Sotomayor: “The President of the United States is the most powerful person in the country, and possibly the world. When he uses his official powers in any way, under the majority’s reasoning, he will now be insulated from criminal prosecution. Orders the Navy Seal Team 6 to assassinate a political rival? Immune. Organizes a military coup to hold onto power? Immune. Takes a bribe in exchange for a pardon? Immune. Immune, immune, immune. Even if these nightmare scenarios never play out, and pray they never do, the damage has been done. The relationship between the president and the people he serves has shifted irrevocably. In every use of official power, the president is now a king above the law.”
The dissent again: “Never in the history of our republic has a president had reason to believe that he would be immune from criminal prosecution if he used the trappings of his office to violate the criminal law…. With fear for our democracy, I dissent.”

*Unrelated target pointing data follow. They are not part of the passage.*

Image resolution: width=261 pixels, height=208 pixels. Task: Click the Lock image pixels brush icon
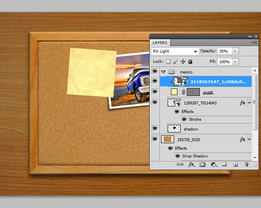pyautogui.click(x=175, y=62)
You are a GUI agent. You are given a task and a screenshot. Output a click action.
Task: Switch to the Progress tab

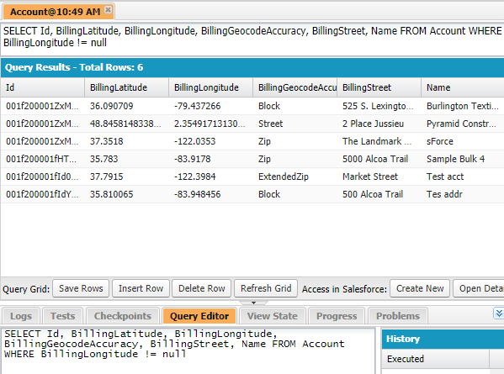[337, 316]
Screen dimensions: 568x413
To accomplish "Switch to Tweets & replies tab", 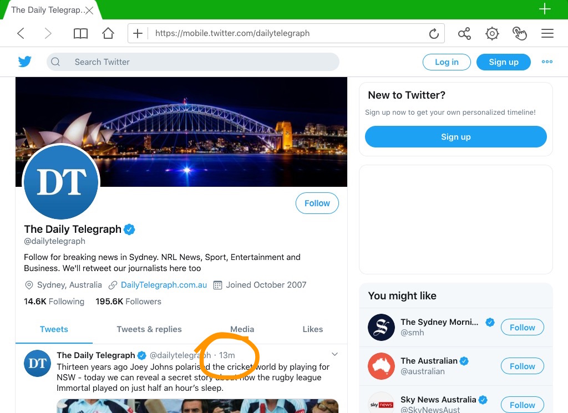I will click(149, 329).
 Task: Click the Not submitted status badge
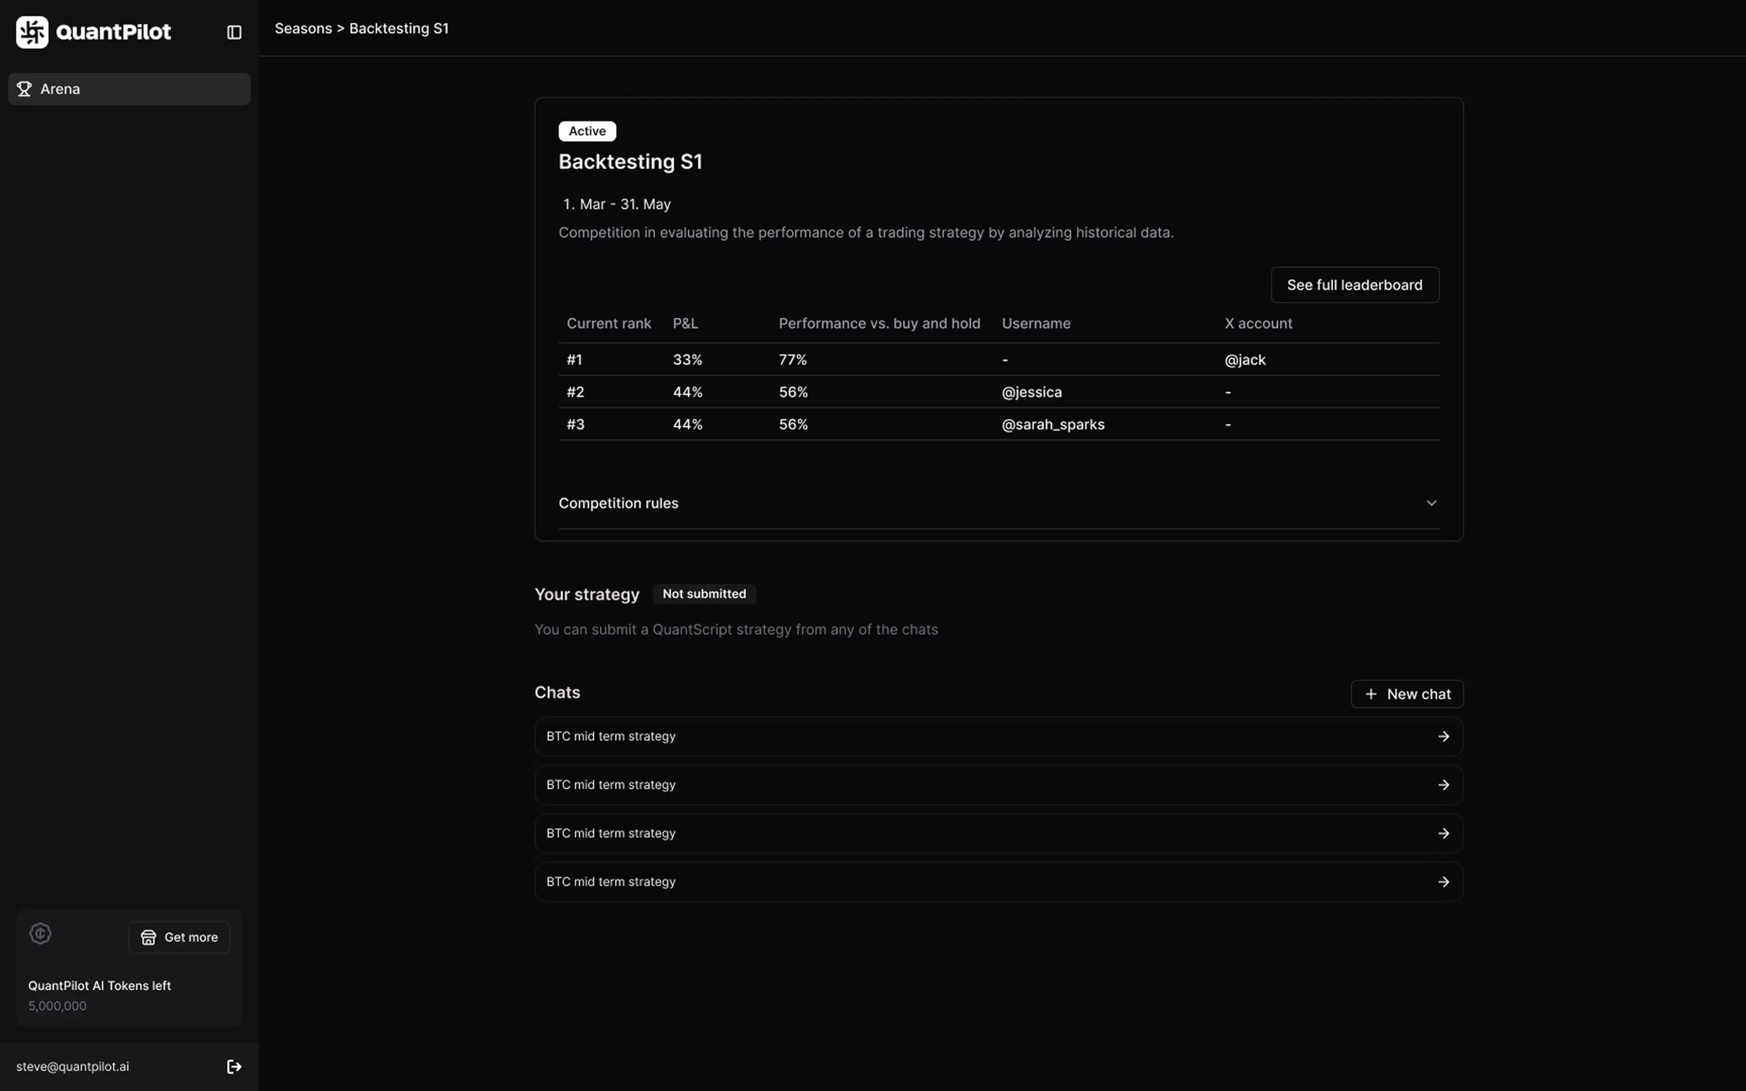(x=704, y=593)
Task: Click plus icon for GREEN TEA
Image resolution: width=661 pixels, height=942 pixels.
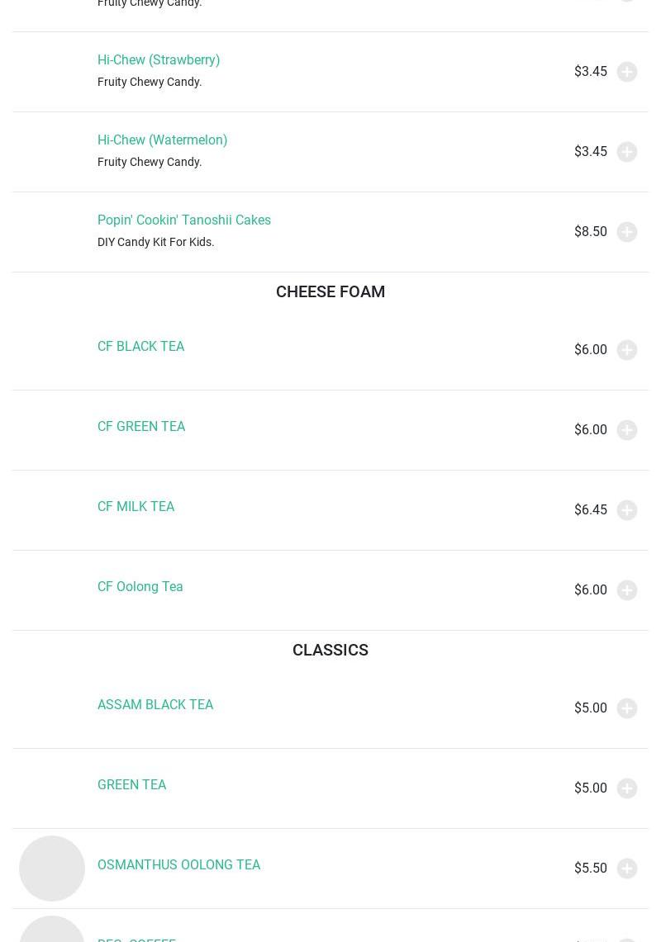Action: (x=627, y=788)

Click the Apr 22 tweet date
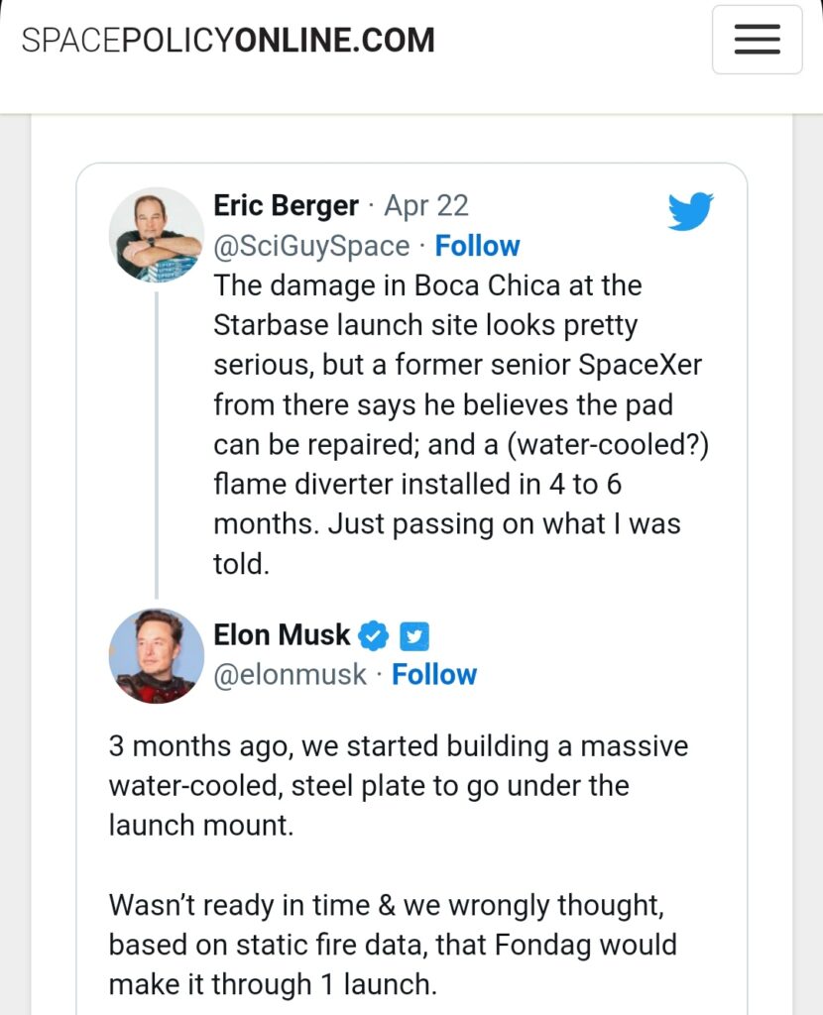click(x=426, y=206)
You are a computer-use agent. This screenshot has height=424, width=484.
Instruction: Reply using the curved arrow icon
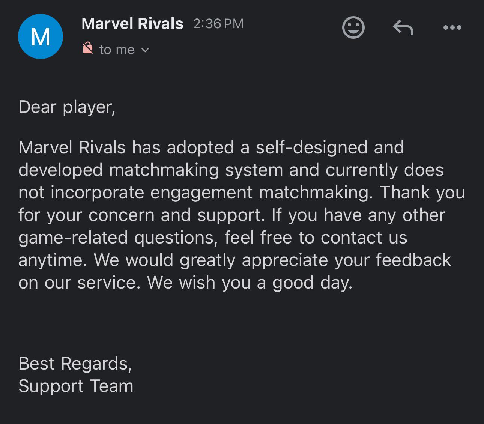pyautogui.click(x=403, y=27)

This is the most important Supreme Court ruling that has ever been. This is the most important Supreme Court ruling that will ever be. That’s because everything else hinges on it.
What’s crazy is, after reading the actual court ruling, nowhere is there in the Constitution anything about the president being immune from criminal prosecution.
The dissenting justices explain that the majority basically just made up their position out of thin air. You no longer say in this country that no man is above the law.
It was a good run. But now, the United States of America is not the same. Readers, you better think hard if you will ever stand for the flag or national anthem ever again.
Because the country you once thought you lived in, some of you fought for, is now changed. It no longer exists.